----- EXTRACTED DATA
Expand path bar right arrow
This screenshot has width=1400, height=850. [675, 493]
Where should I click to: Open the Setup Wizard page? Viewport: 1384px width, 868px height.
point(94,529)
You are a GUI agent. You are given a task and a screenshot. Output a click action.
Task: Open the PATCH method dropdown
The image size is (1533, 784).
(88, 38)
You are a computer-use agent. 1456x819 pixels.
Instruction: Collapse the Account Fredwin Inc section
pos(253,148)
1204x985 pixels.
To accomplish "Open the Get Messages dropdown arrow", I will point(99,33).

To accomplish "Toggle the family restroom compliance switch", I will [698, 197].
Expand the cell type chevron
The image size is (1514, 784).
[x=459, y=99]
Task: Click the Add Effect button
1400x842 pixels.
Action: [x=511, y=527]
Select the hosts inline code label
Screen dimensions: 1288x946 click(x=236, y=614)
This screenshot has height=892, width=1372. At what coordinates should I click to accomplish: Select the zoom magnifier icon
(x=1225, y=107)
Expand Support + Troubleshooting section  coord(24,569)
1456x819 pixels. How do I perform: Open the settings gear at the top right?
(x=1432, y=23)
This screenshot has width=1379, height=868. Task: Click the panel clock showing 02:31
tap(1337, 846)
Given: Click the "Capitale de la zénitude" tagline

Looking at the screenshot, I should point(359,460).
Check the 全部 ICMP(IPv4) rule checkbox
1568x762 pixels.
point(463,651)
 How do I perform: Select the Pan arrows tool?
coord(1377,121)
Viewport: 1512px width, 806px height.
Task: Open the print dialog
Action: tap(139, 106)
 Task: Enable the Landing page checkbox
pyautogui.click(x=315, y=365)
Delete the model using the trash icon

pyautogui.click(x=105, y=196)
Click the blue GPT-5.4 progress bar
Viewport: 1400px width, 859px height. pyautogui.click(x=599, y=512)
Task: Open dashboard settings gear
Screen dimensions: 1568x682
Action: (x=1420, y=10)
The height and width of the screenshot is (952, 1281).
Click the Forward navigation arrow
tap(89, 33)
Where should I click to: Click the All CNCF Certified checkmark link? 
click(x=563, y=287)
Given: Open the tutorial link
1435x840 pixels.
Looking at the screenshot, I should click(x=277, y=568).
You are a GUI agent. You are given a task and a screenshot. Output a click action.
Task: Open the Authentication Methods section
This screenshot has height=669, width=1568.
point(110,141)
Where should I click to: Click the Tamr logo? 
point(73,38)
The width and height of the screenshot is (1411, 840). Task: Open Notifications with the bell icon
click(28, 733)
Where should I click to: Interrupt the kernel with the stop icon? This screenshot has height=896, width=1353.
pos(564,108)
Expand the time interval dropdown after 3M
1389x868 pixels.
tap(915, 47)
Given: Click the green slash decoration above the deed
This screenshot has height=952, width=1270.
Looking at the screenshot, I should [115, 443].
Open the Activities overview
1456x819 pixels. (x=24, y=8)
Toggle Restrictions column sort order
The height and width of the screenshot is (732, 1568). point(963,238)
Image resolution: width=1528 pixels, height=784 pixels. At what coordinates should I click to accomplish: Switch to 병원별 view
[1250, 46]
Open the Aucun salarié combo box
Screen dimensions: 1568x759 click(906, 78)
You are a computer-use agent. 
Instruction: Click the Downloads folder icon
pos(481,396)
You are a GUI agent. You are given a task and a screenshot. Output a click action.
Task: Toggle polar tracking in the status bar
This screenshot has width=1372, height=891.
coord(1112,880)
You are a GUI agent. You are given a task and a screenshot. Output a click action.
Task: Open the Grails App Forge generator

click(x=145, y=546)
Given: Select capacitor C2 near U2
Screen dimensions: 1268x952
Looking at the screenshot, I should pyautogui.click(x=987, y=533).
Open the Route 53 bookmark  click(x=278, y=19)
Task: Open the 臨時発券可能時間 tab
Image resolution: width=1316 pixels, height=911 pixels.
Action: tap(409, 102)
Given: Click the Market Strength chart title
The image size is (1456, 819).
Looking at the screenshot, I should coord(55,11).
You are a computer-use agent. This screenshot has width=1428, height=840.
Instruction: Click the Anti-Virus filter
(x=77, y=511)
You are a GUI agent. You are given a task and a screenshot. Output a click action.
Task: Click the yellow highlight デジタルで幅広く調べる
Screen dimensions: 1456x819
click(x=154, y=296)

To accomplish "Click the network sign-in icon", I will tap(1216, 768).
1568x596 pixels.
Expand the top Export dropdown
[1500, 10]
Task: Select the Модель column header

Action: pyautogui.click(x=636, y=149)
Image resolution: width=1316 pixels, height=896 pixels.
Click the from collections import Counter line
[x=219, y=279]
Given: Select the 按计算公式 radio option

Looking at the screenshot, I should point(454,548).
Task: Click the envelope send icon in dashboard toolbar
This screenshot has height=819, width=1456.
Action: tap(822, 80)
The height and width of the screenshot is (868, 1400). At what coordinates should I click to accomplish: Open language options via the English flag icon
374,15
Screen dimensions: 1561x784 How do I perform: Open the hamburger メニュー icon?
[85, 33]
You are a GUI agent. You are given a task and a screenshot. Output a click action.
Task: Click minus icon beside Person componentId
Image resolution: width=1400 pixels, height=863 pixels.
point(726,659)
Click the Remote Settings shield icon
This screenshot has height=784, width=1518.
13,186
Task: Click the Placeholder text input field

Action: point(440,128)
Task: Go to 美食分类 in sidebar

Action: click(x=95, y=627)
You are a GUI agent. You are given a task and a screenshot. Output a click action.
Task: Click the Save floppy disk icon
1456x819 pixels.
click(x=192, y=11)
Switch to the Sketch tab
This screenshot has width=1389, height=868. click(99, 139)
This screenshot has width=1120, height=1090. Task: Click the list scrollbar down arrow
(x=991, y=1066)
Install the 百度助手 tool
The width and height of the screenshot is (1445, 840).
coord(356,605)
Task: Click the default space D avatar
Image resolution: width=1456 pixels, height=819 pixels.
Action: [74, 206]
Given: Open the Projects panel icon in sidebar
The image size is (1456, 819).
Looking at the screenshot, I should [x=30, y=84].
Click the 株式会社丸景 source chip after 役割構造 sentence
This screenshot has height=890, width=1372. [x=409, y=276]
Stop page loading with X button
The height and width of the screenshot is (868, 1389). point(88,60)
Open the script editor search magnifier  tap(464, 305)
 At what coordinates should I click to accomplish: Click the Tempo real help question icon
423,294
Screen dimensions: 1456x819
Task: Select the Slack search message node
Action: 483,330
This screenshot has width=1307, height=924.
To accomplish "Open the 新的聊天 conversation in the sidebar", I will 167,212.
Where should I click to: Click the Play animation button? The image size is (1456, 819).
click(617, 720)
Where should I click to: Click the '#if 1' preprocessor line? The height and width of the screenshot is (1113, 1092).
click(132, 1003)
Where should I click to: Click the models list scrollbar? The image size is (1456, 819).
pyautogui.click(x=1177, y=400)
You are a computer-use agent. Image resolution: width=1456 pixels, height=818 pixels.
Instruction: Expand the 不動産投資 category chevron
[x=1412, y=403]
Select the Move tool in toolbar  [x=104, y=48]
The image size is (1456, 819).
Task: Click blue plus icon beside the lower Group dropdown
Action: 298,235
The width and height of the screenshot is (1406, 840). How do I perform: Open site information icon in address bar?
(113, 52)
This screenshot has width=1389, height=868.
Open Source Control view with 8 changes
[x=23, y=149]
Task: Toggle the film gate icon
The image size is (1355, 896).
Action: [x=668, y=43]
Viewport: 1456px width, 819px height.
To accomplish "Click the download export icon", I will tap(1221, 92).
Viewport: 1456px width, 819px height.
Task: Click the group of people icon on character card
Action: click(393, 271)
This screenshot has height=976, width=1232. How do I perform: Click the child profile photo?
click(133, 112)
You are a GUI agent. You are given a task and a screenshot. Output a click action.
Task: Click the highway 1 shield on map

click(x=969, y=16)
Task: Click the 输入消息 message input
----------
* _TO DO_
A single number is required: how many lines in these records contain "dashboard".

* _TASK ANSWER_
2